22 февр. 2024

Hands-on lab for Redpanda, part-1: installing & a smoke test

This is a series of hands-on labs where you will get first-hand experience using Redpanda from scratch. Each hands-on lab provides step-by-step procedures to complete specific tasks, such as installing and developing data-streaming applications using Redpanda.

Probably, immediately a question comes to mind: why do you need an alternative when there is a de facto standard like Apache Kafka? Apache Kafka is fine, but I need a much more lightweight implementation with a multi-tiered storage solution for replicating data into a data lake.

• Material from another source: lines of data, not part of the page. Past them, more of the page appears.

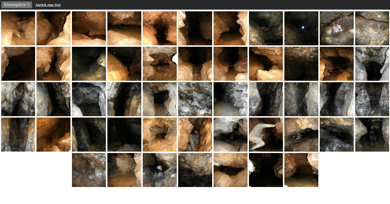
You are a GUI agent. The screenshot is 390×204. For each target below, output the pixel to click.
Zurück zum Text (48, 5)
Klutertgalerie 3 (16, 5)
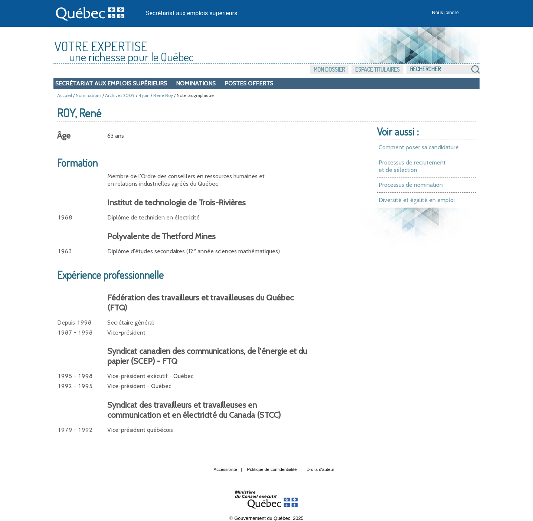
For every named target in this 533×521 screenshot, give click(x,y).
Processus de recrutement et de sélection (412, 166)
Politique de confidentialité (272, 469)
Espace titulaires (377, 69)
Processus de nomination (411, 184)
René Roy (163, 95)
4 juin (144, 95)
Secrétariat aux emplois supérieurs (191, 13)
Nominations (196, 83)
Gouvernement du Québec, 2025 (268, 518)
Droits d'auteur (320, 469)
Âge (64, 136)
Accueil (64, 95)
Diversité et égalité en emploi (417, 199)
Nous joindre (445, 12)
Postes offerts (249, 83)
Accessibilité (225, 469)
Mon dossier (329, 69)
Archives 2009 (120, 95)
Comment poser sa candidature (419, 147)
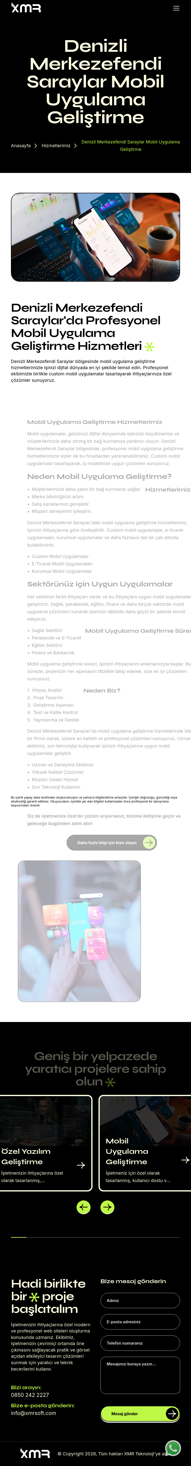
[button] (84, 1207)
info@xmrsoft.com (33, 1413)
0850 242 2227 (30, 1395)
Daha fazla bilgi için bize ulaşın (116, 842)
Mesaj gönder (144, 1414)
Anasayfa (21, 145)
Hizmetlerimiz (56, 145)
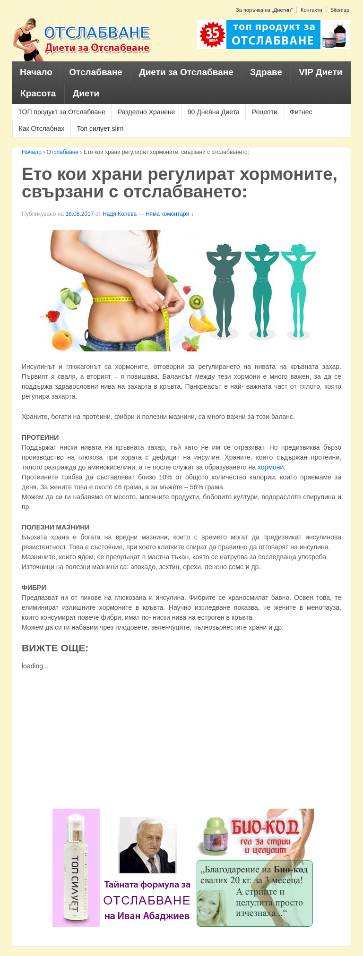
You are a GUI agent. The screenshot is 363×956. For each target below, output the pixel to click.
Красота (38, 93)
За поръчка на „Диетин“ (264, 10)
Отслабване (95, 72)
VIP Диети (320, 72)
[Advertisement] (178, 740)
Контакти (311, 10)
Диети (86, 93)
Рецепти (264, 112)
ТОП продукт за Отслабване (61, 112)
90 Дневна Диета (214, 112)
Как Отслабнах (42, 128)
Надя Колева (120, 214)
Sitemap (339, 10)
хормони (271, 467)
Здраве (266, 72)
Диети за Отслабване (186, 72)
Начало (36, 72)
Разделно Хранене (146, 112)
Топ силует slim (100, 128)
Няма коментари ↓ (170, 214)
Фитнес (301, 112)
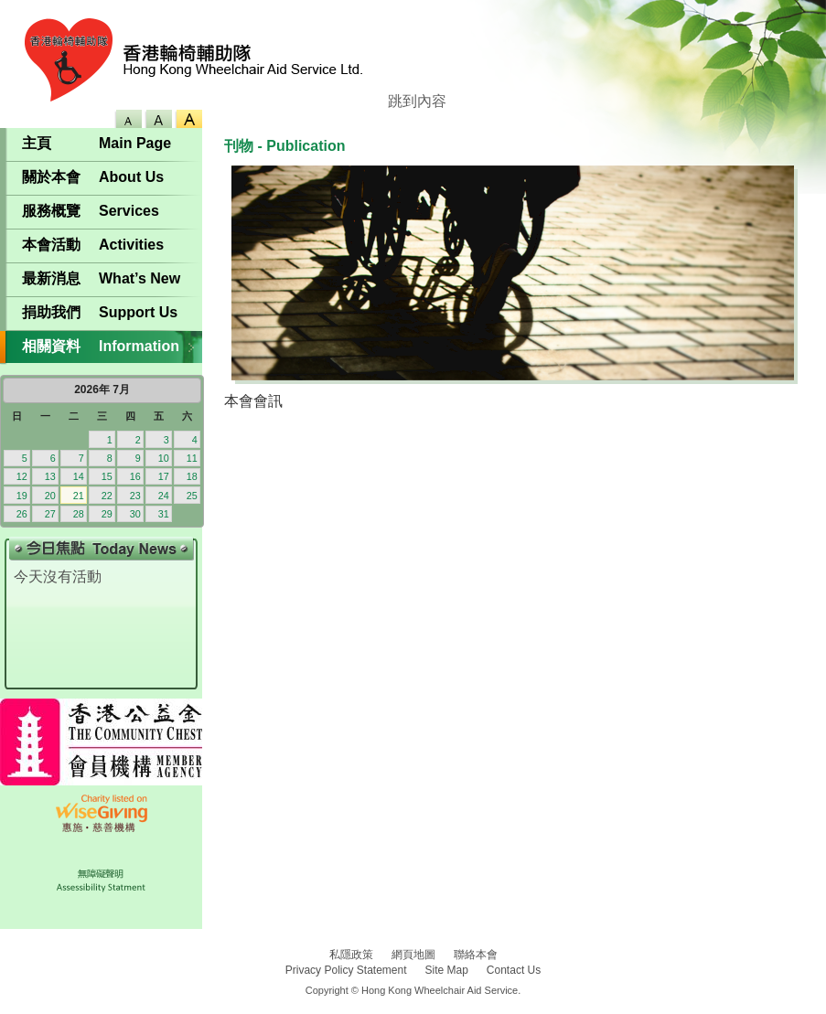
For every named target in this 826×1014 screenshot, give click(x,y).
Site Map (446, 970)
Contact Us (514, 970)
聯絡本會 (476, 954)
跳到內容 (417, 101)
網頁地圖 (413, 954)
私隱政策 (351, 954)
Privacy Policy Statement (346, 970)
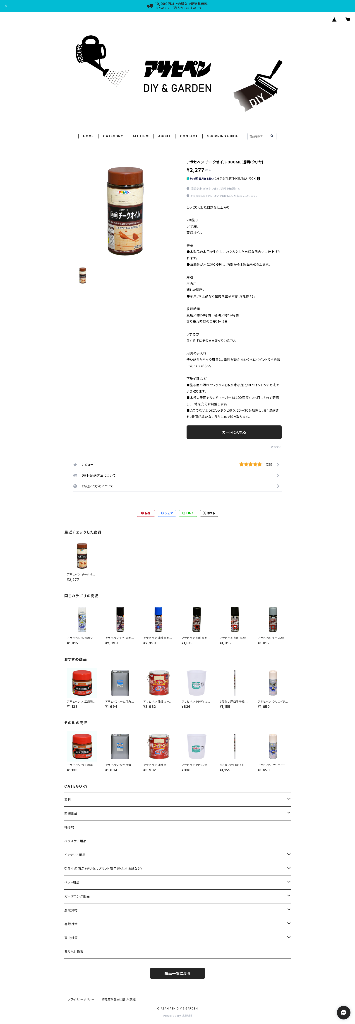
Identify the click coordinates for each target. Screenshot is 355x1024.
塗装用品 (71, 813)
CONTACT (189, 136)
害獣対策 (71, 924)
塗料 (67, 799)
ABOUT (164, 136)
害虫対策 (71, 938)
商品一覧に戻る (177, 973)
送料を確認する (230, 188)
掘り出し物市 (74, 952)
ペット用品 (72, 882)
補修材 (69, 827)
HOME (88, 136)
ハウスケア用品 (75, 841)
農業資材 (71, 910)
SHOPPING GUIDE (222, 136)
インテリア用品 (75, 855)
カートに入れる (234, 432)
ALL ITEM (140, 136)
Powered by (177, 1015)
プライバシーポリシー (81, 999)
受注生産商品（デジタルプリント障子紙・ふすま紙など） (103, 869)
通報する (276, 447)
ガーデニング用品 (77, 896)
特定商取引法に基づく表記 (119, 999)
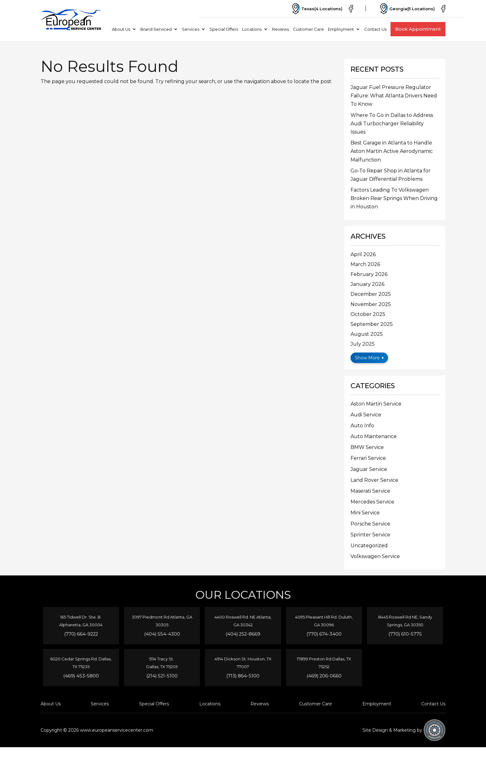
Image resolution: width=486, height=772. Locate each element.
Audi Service (366, 415)
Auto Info (362, 425)
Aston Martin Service (376, 404)
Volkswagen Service (375, 556)
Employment (341, 29)
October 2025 (368, 314)
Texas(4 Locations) (316, 8)
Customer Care (308, 29)
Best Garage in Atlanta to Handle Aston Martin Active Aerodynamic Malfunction (392, 151)
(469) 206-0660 (324, 676)
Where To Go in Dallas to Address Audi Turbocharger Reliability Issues (392, 123)
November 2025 (371, 304)
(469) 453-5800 (81, 676)
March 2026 (365, 264)
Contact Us (375, 29)
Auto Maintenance (374, 436)
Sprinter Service (370, 535)
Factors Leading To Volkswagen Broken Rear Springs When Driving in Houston (394, 198)
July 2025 (363, 344)
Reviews (280, 29)
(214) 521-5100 (162, 676)
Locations (252, 29)
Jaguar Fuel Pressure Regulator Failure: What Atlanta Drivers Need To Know (394, 95)
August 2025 (367, 334)
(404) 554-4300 (162, 634)
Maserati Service (370, 491)
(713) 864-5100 (242, 676)
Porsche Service (370, 524)
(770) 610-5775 (405, 634)
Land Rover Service (374, 480)
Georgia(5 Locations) (406, 8)
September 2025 (372, 324)
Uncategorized (369, 545)
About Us (121, 29)
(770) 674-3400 (324, 634)
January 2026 (367, 284)
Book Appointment (418, 29)
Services (190, 29)
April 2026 (363, 254)
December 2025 (371, 294)
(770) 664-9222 (81, 634)
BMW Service (367, 447)
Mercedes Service (372, 502)
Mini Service (365, 513)
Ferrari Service (368, 458)
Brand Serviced (156, 29)
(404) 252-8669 (243, 634)
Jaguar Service (369, 469)
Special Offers (224, 29)
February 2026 (369, 274)
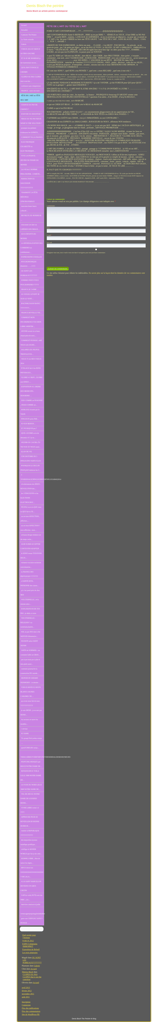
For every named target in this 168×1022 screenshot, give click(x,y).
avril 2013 (26, 988)
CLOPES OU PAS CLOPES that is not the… (31, 79)
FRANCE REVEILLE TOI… (31, 313)
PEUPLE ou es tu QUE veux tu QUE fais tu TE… (31, 509)
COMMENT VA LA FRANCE (32, 137)
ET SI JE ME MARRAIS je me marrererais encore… (31, 60)
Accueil (24, 25)
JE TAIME (25, 733)
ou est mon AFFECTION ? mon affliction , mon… (30, 528)
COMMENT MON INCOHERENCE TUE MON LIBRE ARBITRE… (31, 322)
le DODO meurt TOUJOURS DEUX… (31, 555)
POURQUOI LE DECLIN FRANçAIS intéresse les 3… (31, 468)
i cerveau (24, 729)
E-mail (49, 235)
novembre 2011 (28, 994)
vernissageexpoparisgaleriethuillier (32, 914)
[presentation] (64, 259)
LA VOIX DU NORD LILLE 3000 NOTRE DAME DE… (31, 787)
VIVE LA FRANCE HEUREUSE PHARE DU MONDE (30, 160)
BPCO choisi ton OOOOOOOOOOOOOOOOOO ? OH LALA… (32, 872)
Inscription (26, 1002)
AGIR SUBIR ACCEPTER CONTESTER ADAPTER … (31, 546)
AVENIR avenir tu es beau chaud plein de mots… (30, 333)
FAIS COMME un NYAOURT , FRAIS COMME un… (32, 402)
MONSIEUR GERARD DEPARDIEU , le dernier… (30, 680)
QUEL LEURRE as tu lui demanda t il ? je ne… (30, 435)
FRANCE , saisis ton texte (30, 91)
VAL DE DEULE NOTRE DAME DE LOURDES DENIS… (30, 798)
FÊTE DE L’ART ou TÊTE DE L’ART (30, 98)
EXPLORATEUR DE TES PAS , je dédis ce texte (30, 611)
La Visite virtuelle (27, 39)
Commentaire (51, 206)
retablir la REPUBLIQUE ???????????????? (30, 833)
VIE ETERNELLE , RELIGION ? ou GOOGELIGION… (28, 622)
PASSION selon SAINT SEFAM (29, 643)
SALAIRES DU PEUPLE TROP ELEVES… (30, 352)
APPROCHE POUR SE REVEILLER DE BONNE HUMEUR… (30, 821)
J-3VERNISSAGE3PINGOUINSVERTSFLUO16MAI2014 (32, 477)
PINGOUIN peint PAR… (30, 419)
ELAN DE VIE (26, 452)
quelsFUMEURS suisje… (30, 748)
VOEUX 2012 (28, 941)
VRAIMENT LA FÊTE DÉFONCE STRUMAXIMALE (29, 197)
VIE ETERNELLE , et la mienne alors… (30, 602)
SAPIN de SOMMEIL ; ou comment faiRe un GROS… (30, 652)
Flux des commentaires (31, 1011)
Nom (49, 228)
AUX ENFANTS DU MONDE (28, 236)
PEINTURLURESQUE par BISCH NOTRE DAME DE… (31, 764)
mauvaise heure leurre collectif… (29, 208)
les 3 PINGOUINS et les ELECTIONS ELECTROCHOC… (29, 497)
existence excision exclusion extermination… (31, 565)
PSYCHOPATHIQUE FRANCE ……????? (28, 264)
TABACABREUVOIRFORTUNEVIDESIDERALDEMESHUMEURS (32, 757)
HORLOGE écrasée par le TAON (30, 412)
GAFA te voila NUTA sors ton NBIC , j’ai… (31, 897)
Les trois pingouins (30, 953)
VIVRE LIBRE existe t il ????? (30, 810)
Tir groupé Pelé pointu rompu (31, 738)
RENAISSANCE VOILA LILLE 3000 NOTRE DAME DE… (31, 775)
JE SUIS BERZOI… (28, 424)
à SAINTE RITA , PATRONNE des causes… (30, 583)
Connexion (26, 1005)
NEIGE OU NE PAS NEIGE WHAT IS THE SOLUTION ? (31, 121)
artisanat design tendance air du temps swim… (31, 537)
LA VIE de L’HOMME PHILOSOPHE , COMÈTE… (31, 172)
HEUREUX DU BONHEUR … (31, 218)
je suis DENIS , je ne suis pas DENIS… (31, 712)
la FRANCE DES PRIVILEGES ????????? (29, 574)
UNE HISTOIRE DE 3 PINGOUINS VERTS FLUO (31, 458)
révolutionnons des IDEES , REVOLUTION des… (31, 486)
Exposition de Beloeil (31, 949)
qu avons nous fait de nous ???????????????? (30, 703)
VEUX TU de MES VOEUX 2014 (31, 361)
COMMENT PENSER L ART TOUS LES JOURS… (31, 343)
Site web (49, 242)
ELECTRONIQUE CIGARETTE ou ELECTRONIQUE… (28, 146)
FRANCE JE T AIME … (30, 289)
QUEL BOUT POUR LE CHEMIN (30, 70)
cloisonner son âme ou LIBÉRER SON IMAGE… (30, 227)
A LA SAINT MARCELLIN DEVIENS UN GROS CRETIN (31, 886)
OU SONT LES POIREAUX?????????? (29, 273)
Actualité (24, 30)
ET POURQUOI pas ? (29, 428)
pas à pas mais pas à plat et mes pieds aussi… (30, 662)
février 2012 (27, 991)
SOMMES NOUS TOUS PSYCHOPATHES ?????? (30, 282)
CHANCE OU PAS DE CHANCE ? (29, 107)
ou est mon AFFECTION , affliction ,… (30, 518)
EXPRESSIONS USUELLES (31, 257)
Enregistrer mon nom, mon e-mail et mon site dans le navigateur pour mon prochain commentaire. (76, 253)
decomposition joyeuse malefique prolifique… (29, 842)
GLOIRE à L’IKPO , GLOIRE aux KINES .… (31, 379)
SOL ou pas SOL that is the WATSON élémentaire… (30, 634)
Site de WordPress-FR (31, 1014)
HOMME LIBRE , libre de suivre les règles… (30, 861)
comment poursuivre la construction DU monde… (30, 671)
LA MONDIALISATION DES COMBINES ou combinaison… (32, 247)
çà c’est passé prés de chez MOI (30, 592)
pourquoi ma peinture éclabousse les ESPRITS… (30, 130)
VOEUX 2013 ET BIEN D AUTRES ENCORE (30, 51)
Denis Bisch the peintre (45, 6)
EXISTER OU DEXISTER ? (31, 114)
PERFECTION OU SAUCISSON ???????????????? (28, 183)
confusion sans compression (31, 86)
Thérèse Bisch (27, 972)
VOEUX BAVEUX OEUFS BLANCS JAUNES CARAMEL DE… (31, 691)
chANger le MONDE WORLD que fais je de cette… (31, 851)
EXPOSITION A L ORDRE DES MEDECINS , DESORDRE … (31, 391)
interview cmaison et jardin (30, 904)
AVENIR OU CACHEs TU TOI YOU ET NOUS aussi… (31, 444)
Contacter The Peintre (29, 35)
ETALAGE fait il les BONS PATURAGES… (31, 370)
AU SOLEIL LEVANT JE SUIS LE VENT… (30, 296)
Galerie (23, 44)
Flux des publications (30, 1008)
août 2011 (26, 997)
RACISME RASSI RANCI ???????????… (30, 306)
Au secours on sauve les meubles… (29, 722)
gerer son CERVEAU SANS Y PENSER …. (32, 921)
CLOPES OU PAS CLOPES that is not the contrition (32, 977)
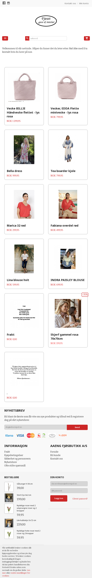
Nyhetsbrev (10, 448)
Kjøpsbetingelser (13, 441)
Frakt (7, 437)
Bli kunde (55, 441)
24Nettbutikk (18, 574)
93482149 (65, 567)
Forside (54, 437)
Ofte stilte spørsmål (15, 451)
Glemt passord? (80, 486)
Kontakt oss (56, 444)
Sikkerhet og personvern (17, 444)
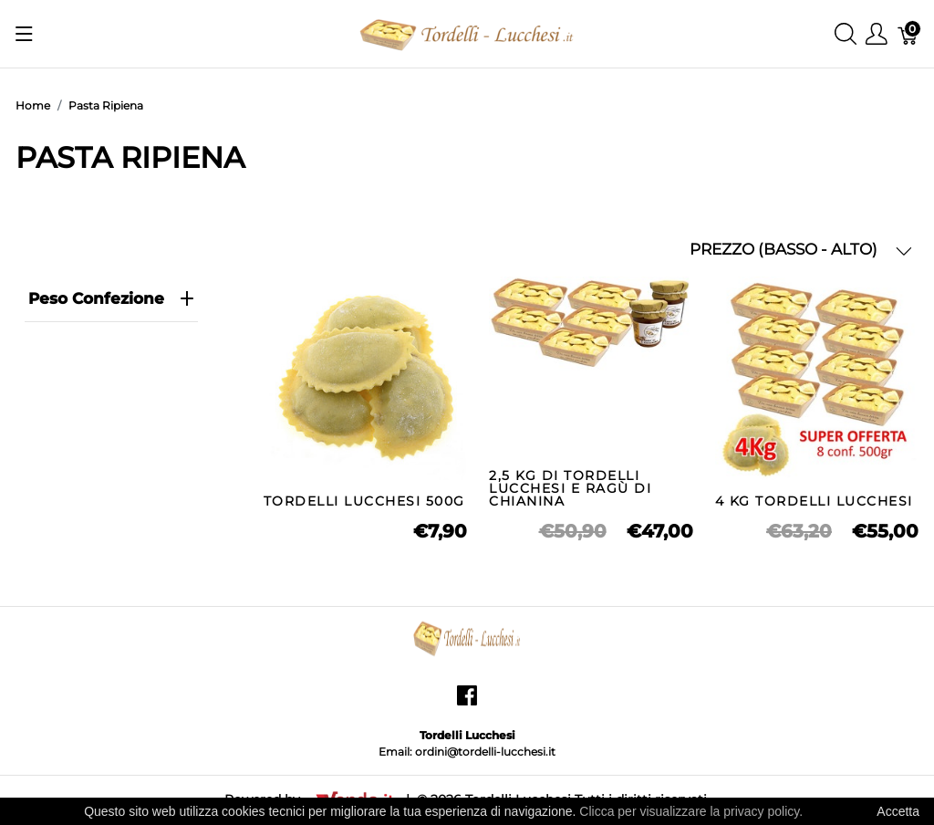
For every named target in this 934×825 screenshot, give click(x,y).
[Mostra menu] (24, 34)
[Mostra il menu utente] (876, 34)
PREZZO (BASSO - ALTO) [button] (801, 249)
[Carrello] (908, 34)
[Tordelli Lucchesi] (467, 32)
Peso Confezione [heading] (111, 298)
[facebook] (467, 702)
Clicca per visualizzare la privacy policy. (691, 811)
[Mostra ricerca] (845, 34)
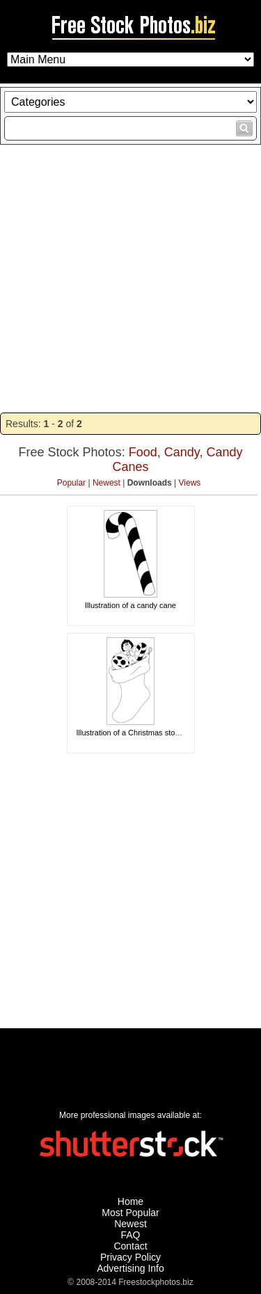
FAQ (130, 1234)
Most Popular (130, 1212)
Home (130, 1201)
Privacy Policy (130, 1257)
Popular (71, 483)
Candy (182, 452)
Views (190, 483)
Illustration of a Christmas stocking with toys (151, 732)
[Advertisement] (130, 278)
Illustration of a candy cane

Let's start with my use case. I am involved in a project where we have to stream data in near real-time from more than 140+ applications to our data lake. The requirement's are as follows:

  1. Data replication must use CDC, or logical replication.

  2. The design principle should be based on a data mesh architecture where each domain team is involved in data replication and data analysis on their own.

  3. The streaming data platform should be lightweight and support multi-tiered storage.

After a little research, the architecture of Redpanda caught my attention, especially it's multi-tiered object storage solution and lightweight Kafka-compatible C++ implementation. After reading the article "How Redpanda works", I decided to give it a try.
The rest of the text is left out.